- [Work to be completed]
Give back the data below exactly as it was given.

Stored data:
== Segment start ==

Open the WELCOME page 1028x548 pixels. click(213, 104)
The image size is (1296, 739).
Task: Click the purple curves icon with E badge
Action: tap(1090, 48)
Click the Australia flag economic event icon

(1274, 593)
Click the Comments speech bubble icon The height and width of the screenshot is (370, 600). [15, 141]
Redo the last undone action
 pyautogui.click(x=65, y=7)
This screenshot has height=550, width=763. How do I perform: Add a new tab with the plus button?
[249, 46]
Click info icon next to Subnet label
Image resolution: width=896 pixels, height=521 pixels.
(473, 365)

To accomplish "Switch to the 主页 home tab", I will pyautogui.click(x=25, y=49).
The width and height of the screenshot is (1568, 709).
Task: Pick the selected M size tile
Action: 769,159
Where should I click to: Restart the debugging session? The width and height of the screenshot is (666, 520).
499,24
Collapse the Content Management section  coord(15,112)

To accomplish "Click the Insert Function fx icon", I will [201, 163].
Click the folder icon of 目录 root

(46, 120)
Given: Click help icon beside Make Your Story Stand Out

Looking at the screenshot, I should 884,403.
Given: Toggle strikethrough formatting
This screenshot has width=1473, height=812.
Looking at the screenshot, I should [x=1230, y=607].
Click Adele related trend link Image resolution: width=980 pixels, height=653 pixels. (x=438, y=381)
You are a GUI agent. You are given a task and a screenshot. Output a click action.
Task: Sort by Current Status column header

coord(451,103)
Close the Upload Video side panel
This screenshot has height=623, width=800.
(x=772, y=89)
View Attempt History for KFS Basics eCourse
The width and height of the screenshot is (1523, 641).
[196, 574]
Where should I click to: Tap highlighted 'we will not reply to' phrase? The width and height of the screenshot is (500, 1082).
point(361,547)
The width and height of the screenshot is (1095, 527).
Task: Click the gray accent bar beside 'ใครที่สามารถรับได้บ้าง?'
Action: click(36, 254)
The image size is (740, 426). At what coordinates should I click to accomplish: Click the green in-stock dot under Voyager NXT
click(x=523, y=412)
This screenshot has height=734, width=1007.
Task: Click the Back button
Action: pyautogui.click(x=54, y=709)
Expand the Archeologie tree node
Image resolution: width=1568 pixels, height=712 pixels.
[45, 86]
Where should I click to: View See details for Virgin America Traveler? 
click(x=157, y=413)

== Segment end ==

- [Exercise solution]
Open the WELCOME page 1028x548 pixels. click(213, 104)
The image size is (1296, 739).
Task: Click the purple curves icon with E badge
Action: tap(1090, 48)
Click the Australia flag economic event icon

(1274, 593)
Click the Comments speech bubble icon The height and width of the screenshot is (370, 600). [15, 141]
Redo the last undone action
 pyautogui.click(x=65, y=7)
This screenshot has height=550, width=763. How do I perform: Add a new tab with the plus button?
[249, 46]
Click info icon next to Subnet label
Image resolution: width=896 pixels, height=521 pixels.
(473, 365)

To accomplish "Switch to the 主页 home tab", I will pyautogui.click(x=25, y=49).
The width and height of the screenshot is (1568, 709).
Task: Pick the selected M size tile
Action: 769,159
Where should I click to: Restart the debugging session? The width and height of the screenshot is (666, 520).
499,24
Collapse the Content Management section  coord(15,112)

To accomplish "Click the Insert Function fx icon", I will [201, 163].
Click the folder icon of 目录 root

(46, 120)
Given: Click help icon beside Make Your Story Stand Out

Looking at the screenshot, I should 884,403.
Given: Toggle strikethrough formatting
This screenshot has width=1473, height=812.
Looking at the screenshot, I should [x=1230, y=607].
Click Adele related trend link Image resolution: width=980 pixels, height=653 pixels. (x=438, y=381)
You are a GUI agent. You are given a task and a screenshot. Output a click action.
Task: Sort by Current Status column header

coord(451,103)
Close the Upload Video side panel
This screenshot has height=623, width=800.
(x=772, y=89)
View Attempt History for KFS Basics eCourse
The width and height of the screenshot is (1523, 641).
[196, 574]
Where should I click to: Tap highlighted 'we will not reply to' phrase? The width and height of the screenshot is (500, 1082).
point(361,547)
The width and height of the screenshot is (1095, 527).
Task: Click the gray accent bar beside 'ใครที่สามารถรับได้บ้าง?'
Action: click(36, 254)
The image size is (740, 426). At what coordinates should I click to accomplish: Click the green in-stock dot under Voyager NXT
click(x=523, y=412)
This screenshot has height=734, width=1007.
Task: Click the Back button
Action: pyautogui.click(x=54, y=709)
Expand the Archeologie tree node
Image resolution: width=1568 pixels, height=712 pixels.
[45, 86]
Where should I click to: View See details for Virgin America Traveler? 
click(x=157, y=413)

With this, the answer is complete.